Texto apresentado =>

__________________________________________________

É importante salientar que a presunção não é absoluta e sim relativa que só poderá ser desconstituída com o devido processo legal. Isto significa que enquanto há processo, há a presunção do estado de inocência, que só é determinada com o trânsito em julgado da sentença condenatória que demanda um juiz de certeza. Por isso o caráter excepcionalíssimo da prisão preventiva, adotada como ultima ratio na busca do equilíbrio entre esse princípio e a efetividade da função jurisdicional penal.
Diante dos pressupostos legais, na aplicação da respectiva medida cautelar, como qualquer outra permitida no ordenamento jurídico, nas palavras do Bernardo Gonçalves Fernandes (2018, p. 546), “o acusado deve ser tratado como inocente no curso de o processo criminal, observados os direitos e as garantias a ele inerentes”.
3.2 Da dignidade da pessoa humana
A dignidade da pessoa humana é imprescindível na garantia dos direitos fundamentais decorrentes do Estado Democrático de Direito. Presente de forma explícita na Constituição da República, em seu art. 1º, inciso III, o princípio da dignidade humana está, também, de forma implícita, em toda e qualquer norma, uma vez que é o pilar para a garantia dos direitos humanos fundamentais e, ainda, é de extrema importância na tutela do processo penal brasileiro.

__________________________________________________

Trecho de origem =>

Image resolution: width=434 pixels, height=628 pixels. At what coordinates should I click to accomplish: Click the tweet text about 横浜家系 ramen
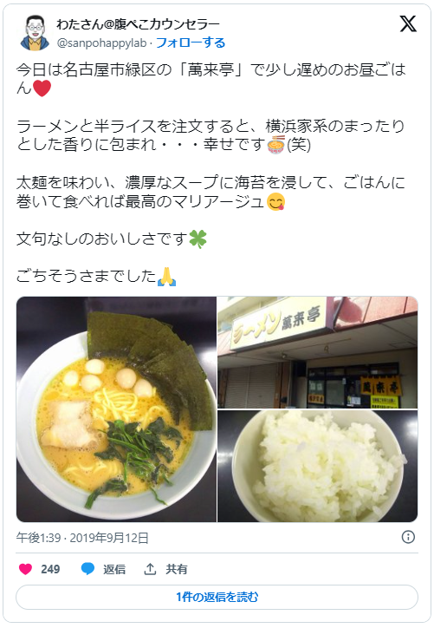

__________________________________________________

Tarefas a realizar =>
a. Reescreva o texto sobre presunção de inocência e dignidade humana desde "Diante dos pressupostos" até "processo penal brasileiro.", trocando "Constituição da República" por "Carta Magna".
b. Indique o autor, o ano e a página da citação entre aspas no texto sobre presunção de inocência e dignidade humana.

Soluções =>
a.
Diante dos pressupostos legais, na aplicação da respectiva medida cautelar, como qualquer outra permitida no ordenamento jurídico, nas palavras do Bernardo Gonçalves Fernandes (2018, p. 546), “o acusado deve ser tratado como inocente no curso de o processo criminal, observados os direitos e as garantias a ele inerentes”.
3.2 Da dignidade da pessoa humana
A dignidade da pessoa humana é imprescindível na garantia dos direitos fundamentais decorrentes do Estado Democrático de Direito. Presente de forma explícita na Carta Magna, em seu art. 1º, inciso III, o princípio da dignidade humana está, também, de forma implícita, em toda e qualquer norma, uma vez que é o pilar para a garantia dos direitos humanos fundamentais e, ainda, é de extrema importância na tutela do processo penal brasileiro.

b. Autor: Bernardo Gonçalves Fernandes; ano: 2018; página: 546.